Riding Lessons: Another Step Along the Journey to Publication

A day or two ago, I received an "Author's Questionnaire" from the University of Iowa Press. It's a long document which I'm to complete in order to aid the Press in marketing my memoir.

  • Tentative title: Riding Lessons: Learning by the Seat of My Pants

  • Possible alternate title: Living on Borrowed Air

  • Proposed publication date: Fall 2008


It begins with the mundane. "Your name as you would like it to appear on the title page." Turns to the whimsical. "Phonetic spelling of first and last names."

I was stumped for a moment. Gary Presley seems a simple, four-square American name. I decided GAIR-ree PRESS-lee would best suit phonetheticity, if there is such a word.

The request did remind me pleasantly of my maternal grandmother. She was born and nurtured in the river valleys of east Tennessee. She pronounced my name GAY-ree. Not that there's anything wrong with that, as Mr. Seinfeld noted.

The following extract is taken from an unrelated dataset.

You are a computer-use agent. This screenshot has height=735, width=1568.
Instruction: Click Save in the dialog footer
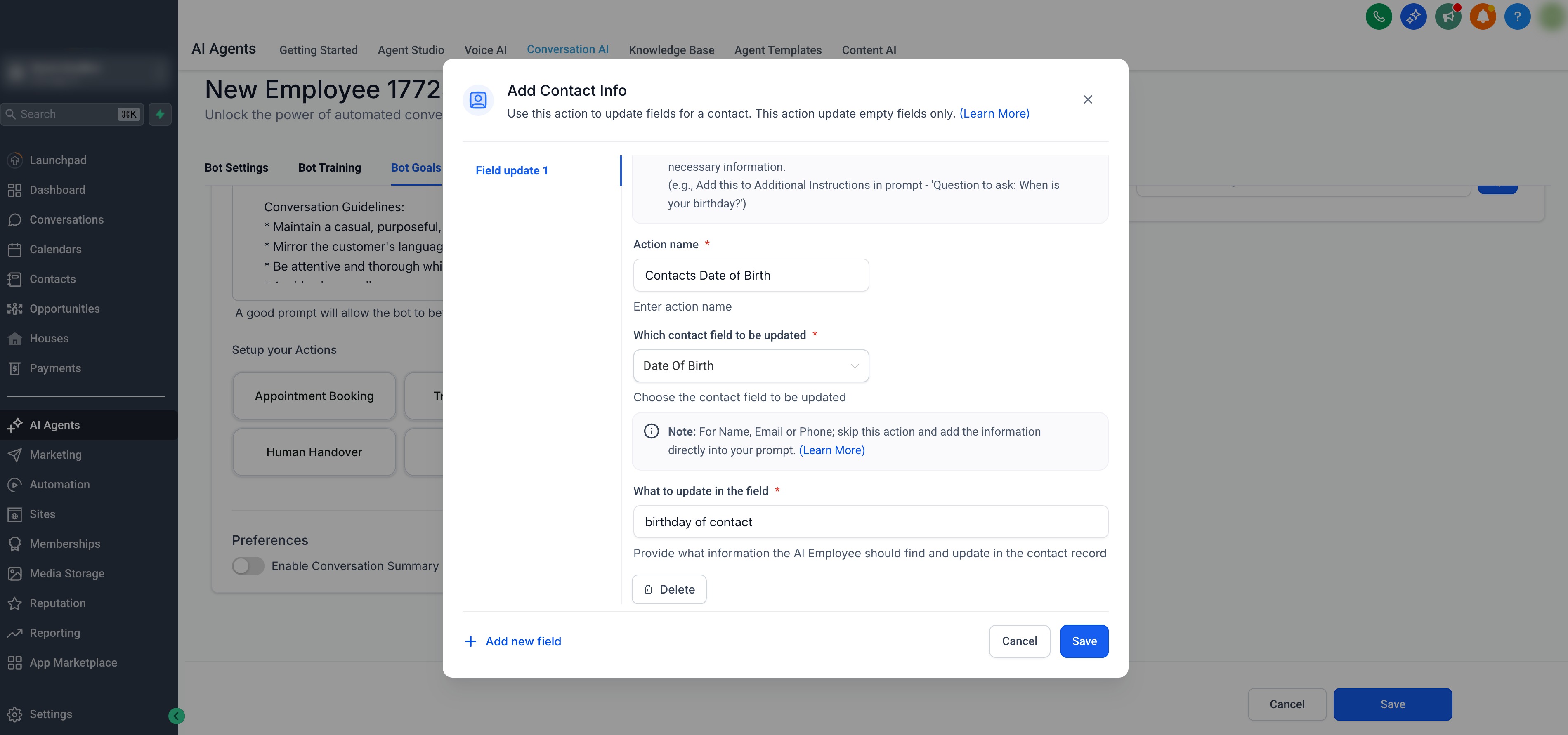(1084, 641)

Some of the requests are so colored by my history and attitude that they reek with irony. "Special research conducted for this book (please include any research grant support and names of libraries, museums, etc.):"

My response, "It's a memoir of nearly 50 years as a wheelchair user, from the time of "invalids and shut-ins" to the post-Americans with Disabilities Act integration of people with disabilities into mainstream society. I lived it."

My thought, "Enough research already!"

All that's well and good, but the thing that will take more than scut work -- that is, looking here and there for information and people to contact -- will be the two questions central to the marketing of the book.

  1. Summary of your book: In approximately 250-300 words, please describe your book as if you were writing a promotional piece. Consider that is most significant about your book, what special contributions it makes to your field, and what features make it attractive to potential readers. Without oversimplifying, this should be as accessible to the general reader as possible.

  2. The zinger: In as few words as possible—try to fit this into a single sentence—describe the single most important reason the reader must have your book.


That request reminds me of a piece of uneducated wisdom I've mulled over for several decades -- Anything important about the human condition can best be expressed in a poem. If the truth cannot be conveyed in a poem, the best alternative is a short story. Failing that, a novel remains the final resort.

If I could condense what I know into 250 words -- let alone a single-sentence zinger -- I wouldn't have written the memoir.